**Goal:** Substitute "Screen size" for every occurrence of "Screen dimensions" in the data below, leaving all other text unchanged. Omit the pictures from your answer.

Data on where items appear:
(begin)

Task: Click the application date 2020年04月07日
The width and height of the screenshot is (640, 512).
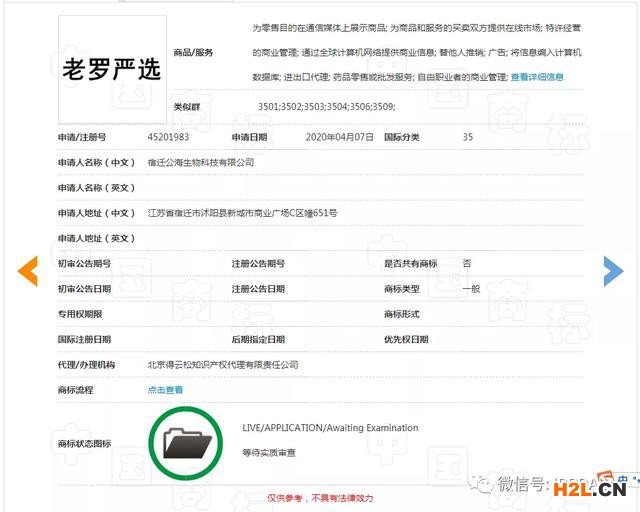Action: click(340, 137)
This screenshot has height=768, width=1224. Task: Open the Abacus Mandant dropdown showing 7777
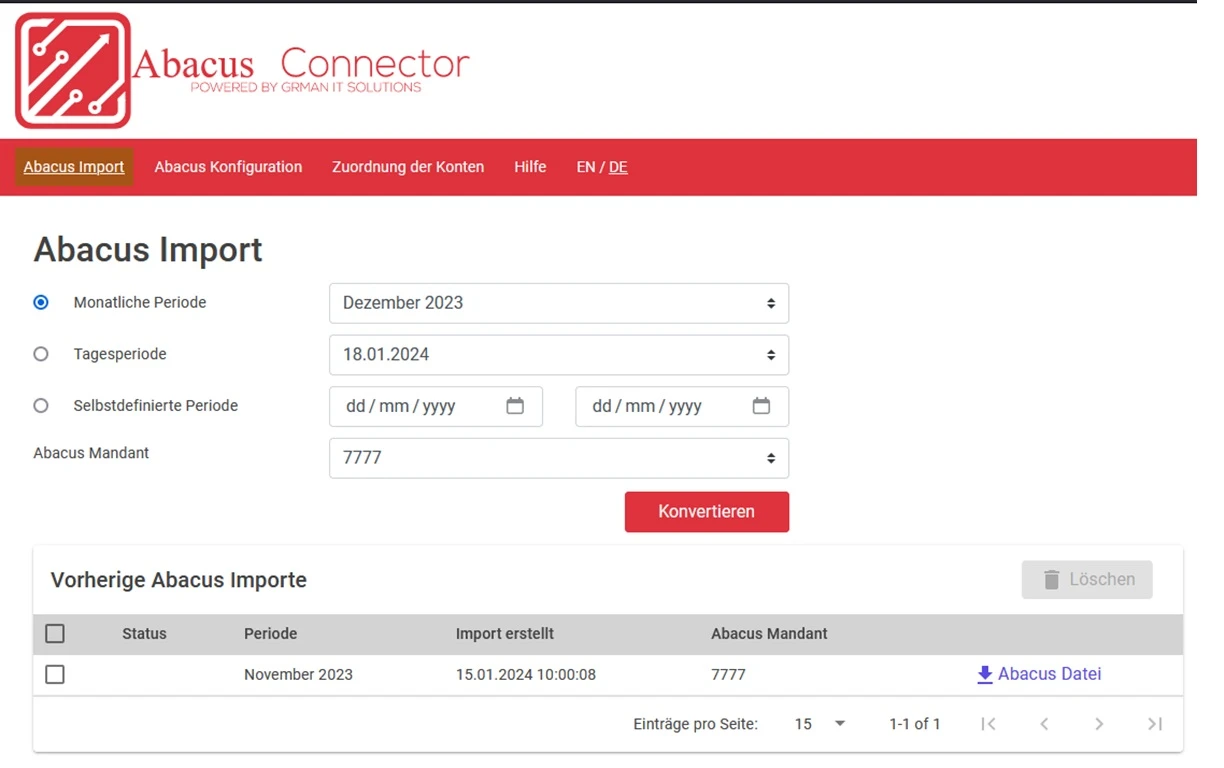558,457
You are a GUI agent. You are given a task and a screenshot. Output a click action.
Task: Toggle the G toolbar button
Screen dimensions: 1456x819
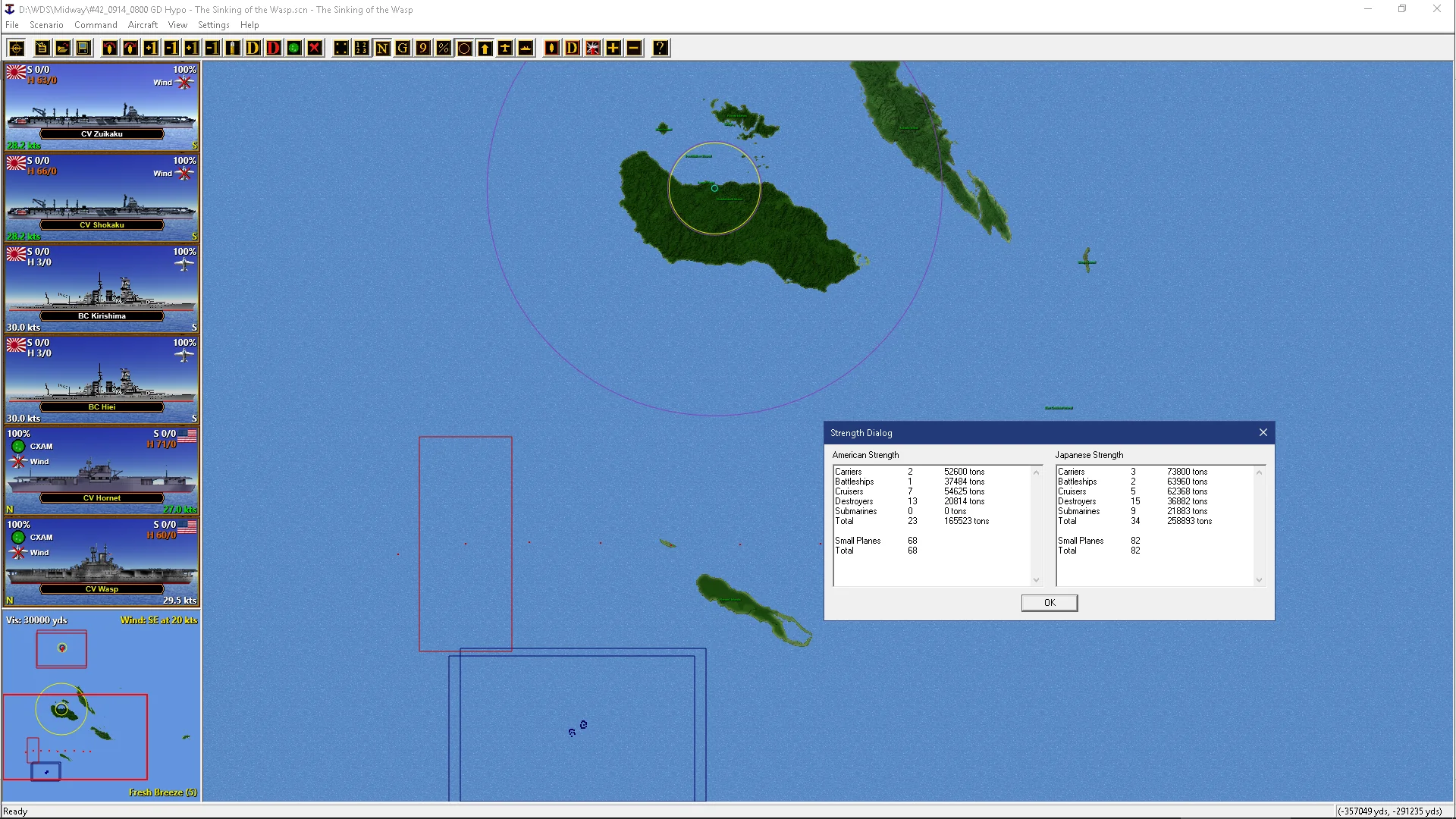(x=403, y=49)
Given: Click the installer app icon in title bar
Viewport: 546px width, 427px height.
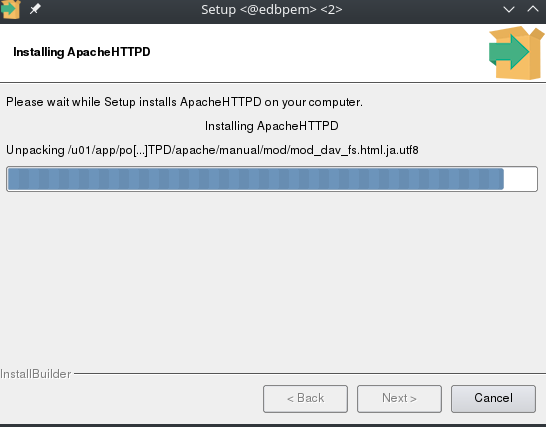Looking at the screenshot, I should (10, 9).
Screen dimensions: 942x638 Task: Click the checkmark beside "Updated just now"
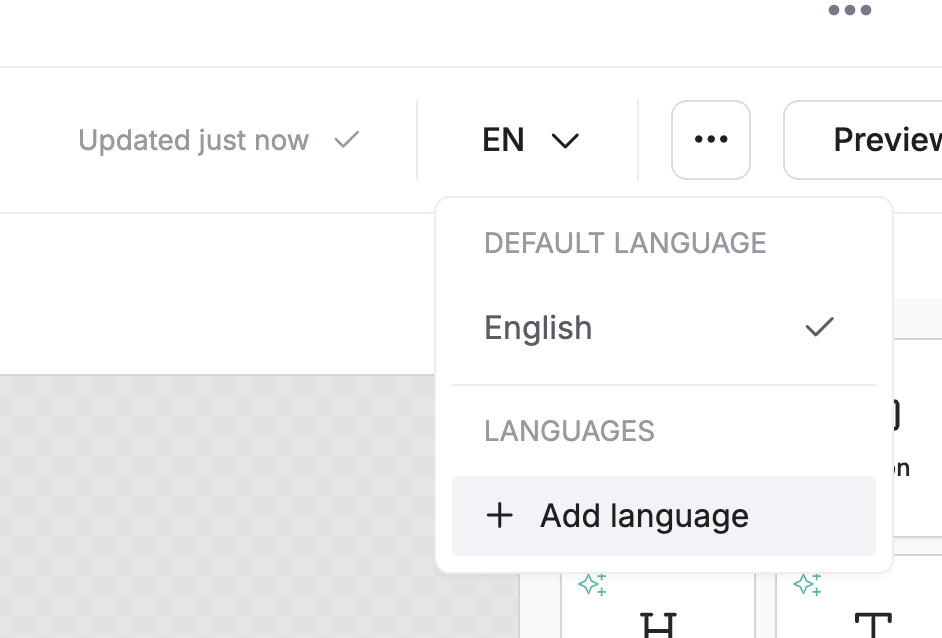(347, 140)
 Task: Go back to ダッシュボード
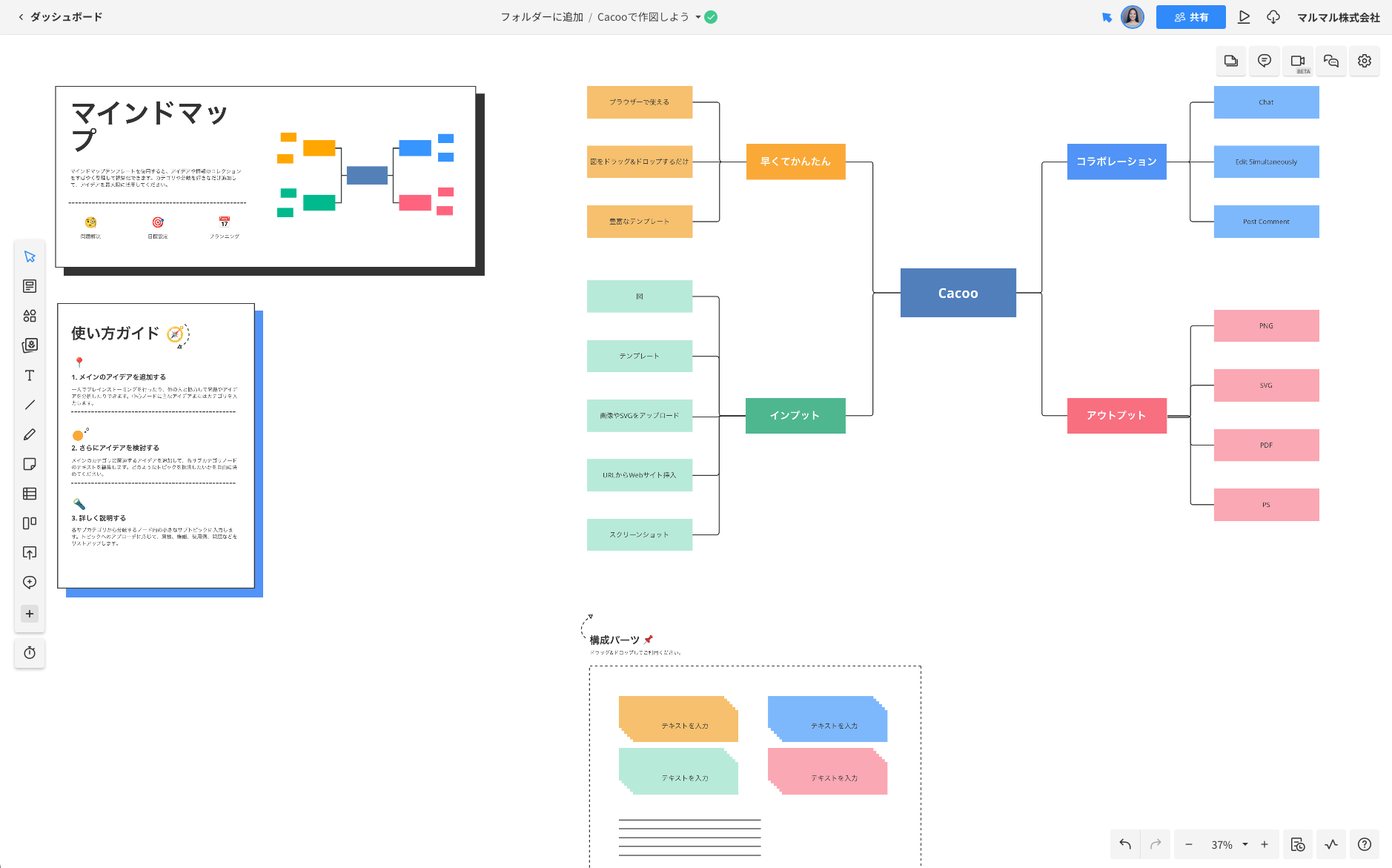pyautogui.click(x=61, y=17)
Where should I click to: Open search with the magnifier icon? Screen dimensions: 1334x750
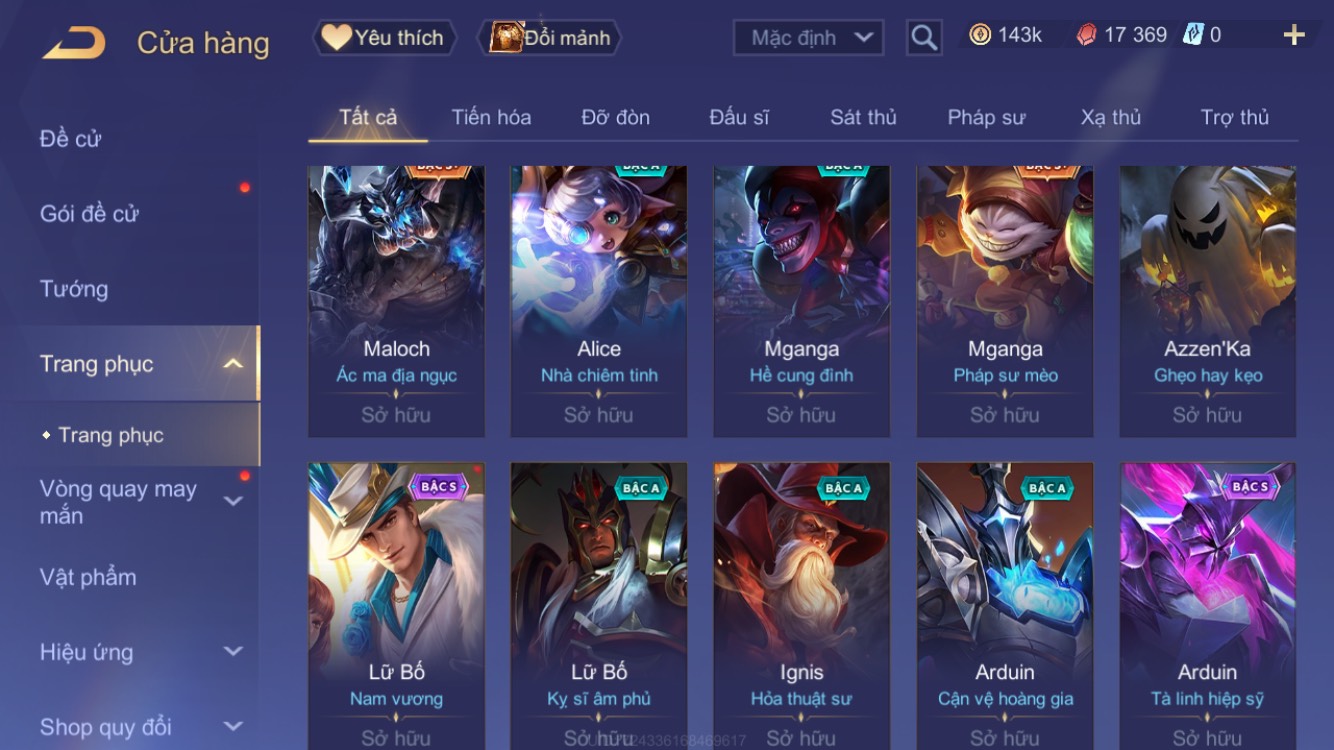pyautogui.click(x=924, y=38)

(end)

**Solution to the problem:**
Task: Click the application date 2020年04月07日
The width and height of the screenshot is (640, 512).
Action: click(340, 137)
This screenshot has height=768, width=1224. Task: Open the Abacus Mandant dropdown showing 7777
558,457
You are a GUI agent. You are given a task and a screenshot. Output a click action.
Task: Toggle the G toolbar button
Screen size: 1456x819
(x=403, y=49)
Given: Click the installer app icon in title bar
Viewport: 546px width, 427px height.
Looking at the screenshot, I should (10, 9).
Screen size: 942x638 Task: Click the checkmark beside "Updated just now"
(347, 140)
 Task: Go back to ダッシュボード
pyautogui.click(x=61, y=17)
Where should I click to: Open search with the magnifier icon? Screen size: 1334x750
pyautogui.click(x=924, y=38)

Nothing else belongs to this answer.